● **Source text**
───

Re-purposing, Metadata and Resource Discovery

It is not the aim of this article to review the literature on the re-purposing of educational assets (see Dingley and Shabajee, 2001 for more background). However, it is necessary to provide an overview of the basic processes involved. Figure 1 shows a highly simplified diagram of the necessary processes. The 'raw' digital asset has metadata (see below) linked to it and is then stored with its metadata in a database. The asset is then available to be used to produce composite objects, e.g., Web pages, on-line tutorials and interactive games. The re-purposing is done by extracting the individual assets from the database. In order to do this, it is necessary to use the metadata, e.g., unique ID (identifier), aspects of content description, and likely audience.

digram of re-purposing process

Figure 1 - highly simplified diagram of a re-purposing process

As Figure 1 shows, metadata is central to effective re-purposing. Metadata is broadly defined as 'data about data' (Gilliland-Swetland, 1998). It provides 'hooks' by which the resources can be extracted from or discovered within a database. There are different types of metadata. Gilliland-Swetland (1998) distinguishes between 5 types:

Type Definition
Administrative Metadata used in managing and administering information resources
Descriptive Metadata used to describe or identify information resources
Preservation Metadata related to the preservation management of information resources
Technical Metadata related to how a system functions or metadata behave
Use Metadata related to the level and type of use of information resources

The traditional library catalogue index card is a classic example of metadata. The publication date, author, title, publisher, Dewey decimal code, etc., are metadata elements within a clearly defined metadata schema and scheme (list of metadata elements, allowed states of those elements, and relationships between them). The individual fields of metadata are called elements.

In relation to educational uses of such resources, the term most widely used to refer to multimedia and other assets that may be used for educational purposes is 'learning objects' (Wiley, 2002). There is no universally agreed definition of 'learning object'. Probably the most widely used is that developed by the IEEE Learning Technology Standards Committee (IEEE LTSC, 2002): "…any entity, digital or non-digital, which can be used, re-used or referenced during technology supported learning". Some argue (e.g., Wiley, 2002) that such a definition is too general, as under this definition "The War of 1812" or the historical figure of "Joan of Arc" may be considered as learning objects. Wiley uses the less inclusive definition of 'learning object' "…any digital resource that can be reused to support learning".

───

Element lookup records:

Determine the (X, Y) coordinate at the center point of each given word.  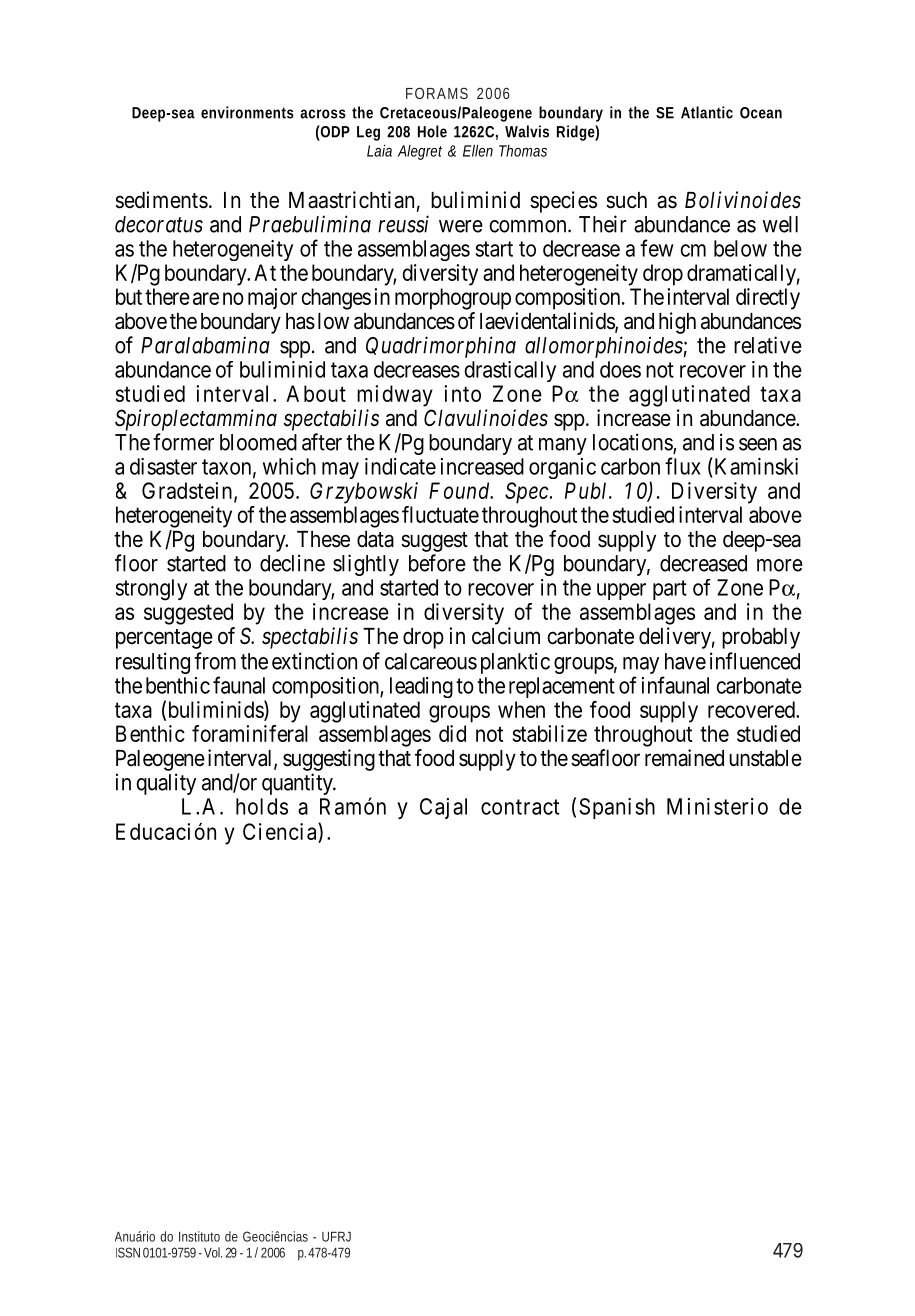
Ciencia (281, 832)
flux (683, 466)
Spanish (617, 808)
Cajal (443, 808)
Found (460, 490)
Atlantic (707, 112)
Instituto (199, 1236)
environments (247, 112)
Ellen (478, 150)
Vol (213, 1252)
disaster (163, 466)
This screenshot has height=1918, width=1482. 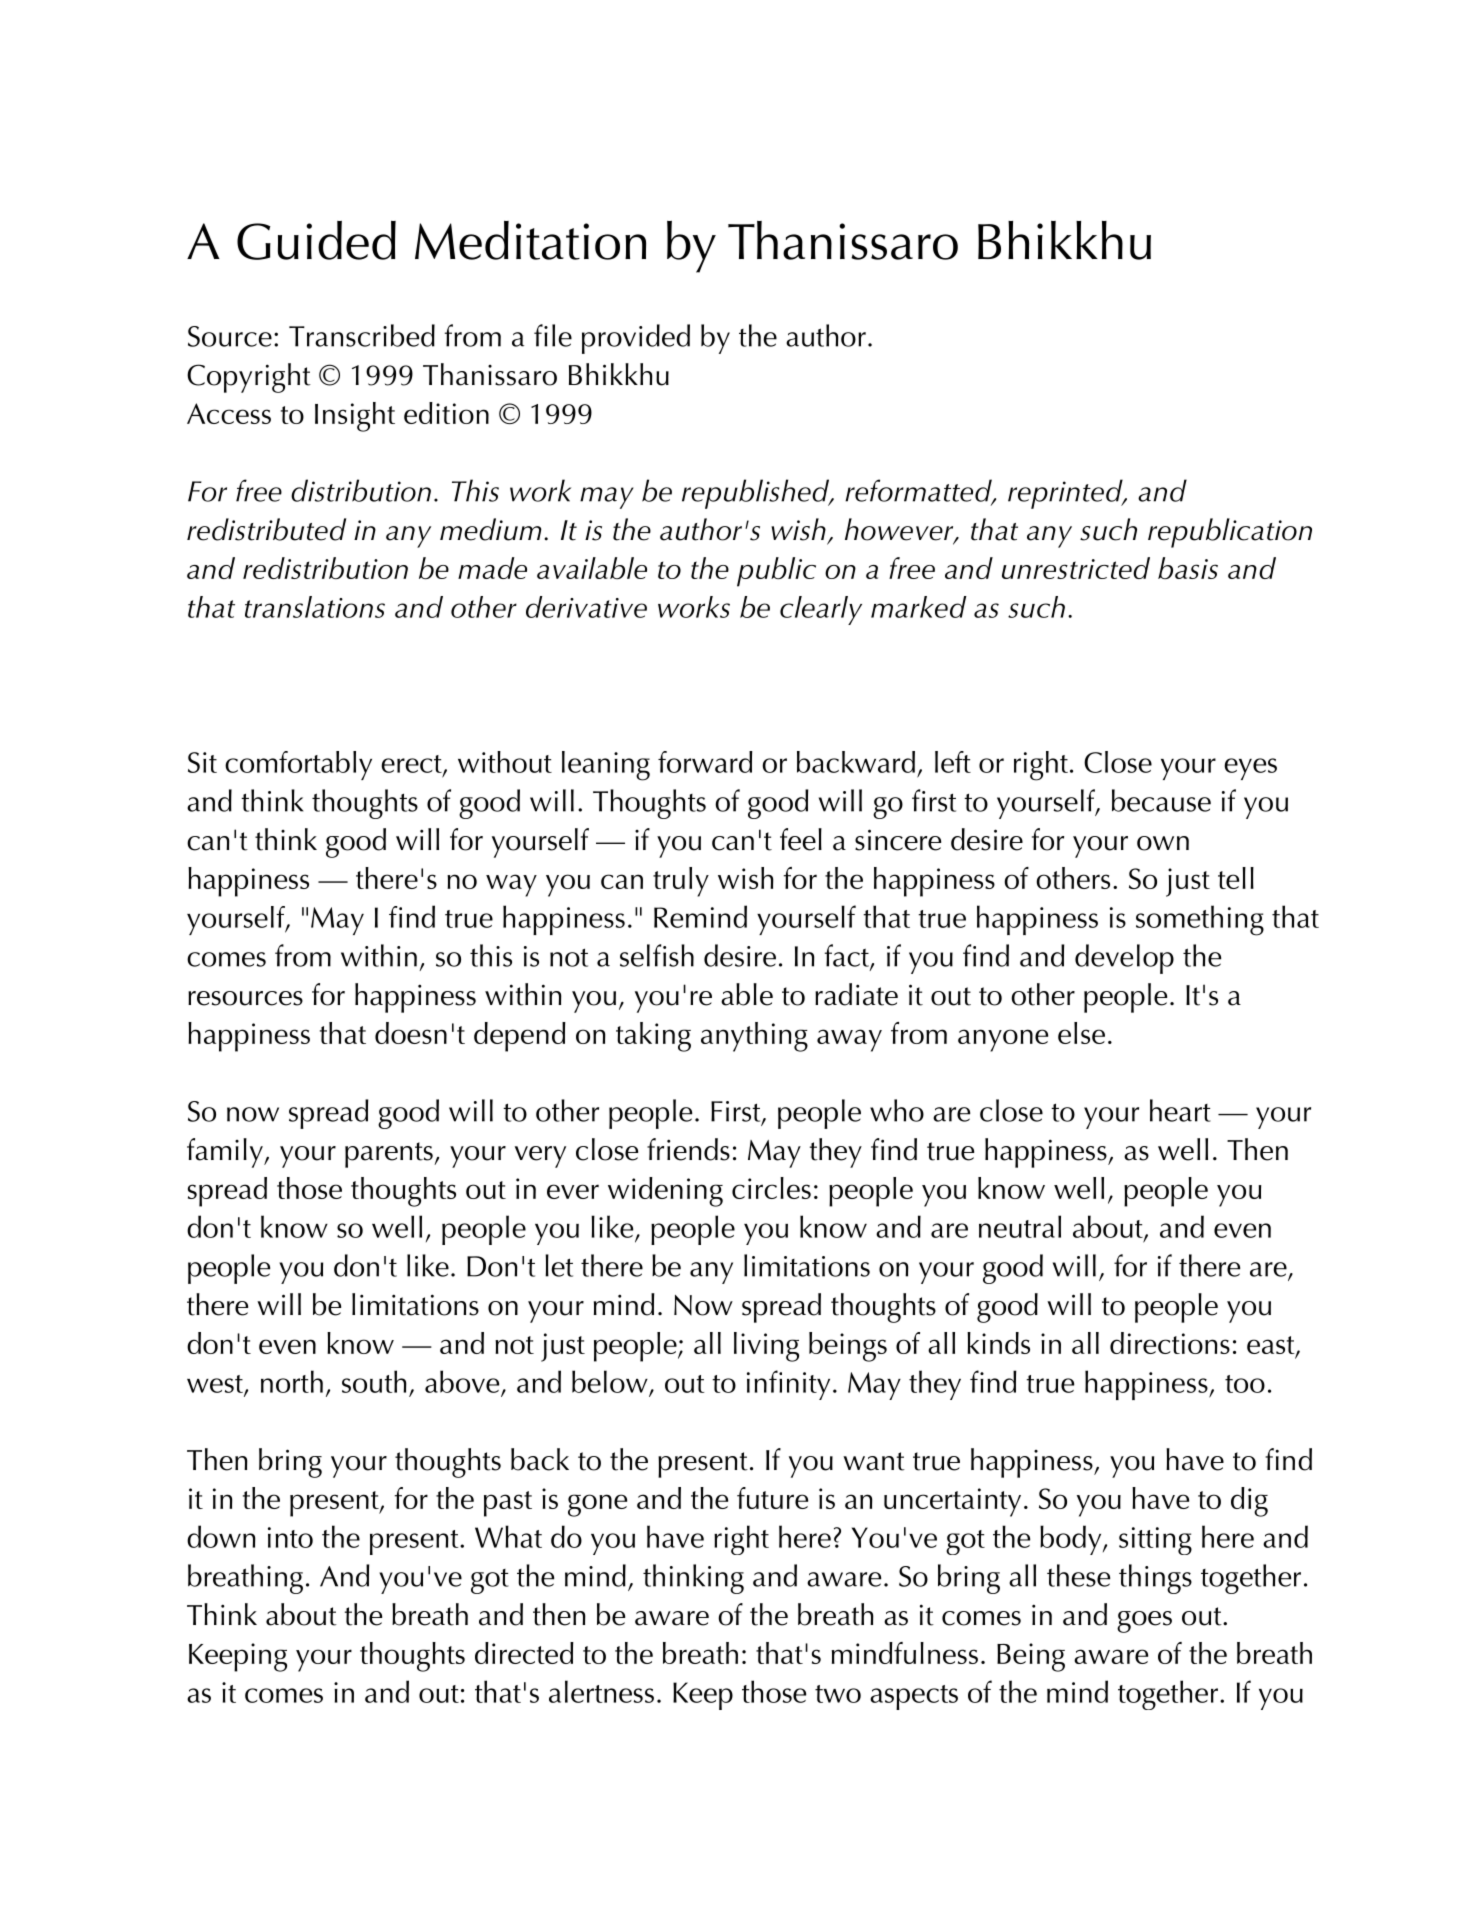 I want to click on depend, so click(x=520, y=1037).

───

● **Actions to take**
a - In the re-purposing text, what are the individual fields of metadata called?
b - Quote the re-purposing text word for word, starting at "Re-purposing, Metadata and" and ending at "and likely audience.".

● **List of solutions**
a - They are called elements.

b -
Re-purposing, Metadata and Resource Discovery

It is not the aim of this article to review the literature on the re-purposing of educational assets (see Dingley and Shabajee, 2001 for more background). However, it is necessary to provide an overview of the basic processes involved. Figure 1 shows a highly simplified diagram of the necessary processes. The 'raw' digital asset has metadata (see below) linked to it and is then stored with its metadata in a database. The asset is then available to be used to produce composite objects, e.g., Web pages, on-line tutorials and interactive games. The re-purposing is done by extracting the individual assets from the database. In order to do this, it is necessary to use the metadata, e.g., unique ID (identifier), aspects of content description, and likely audience.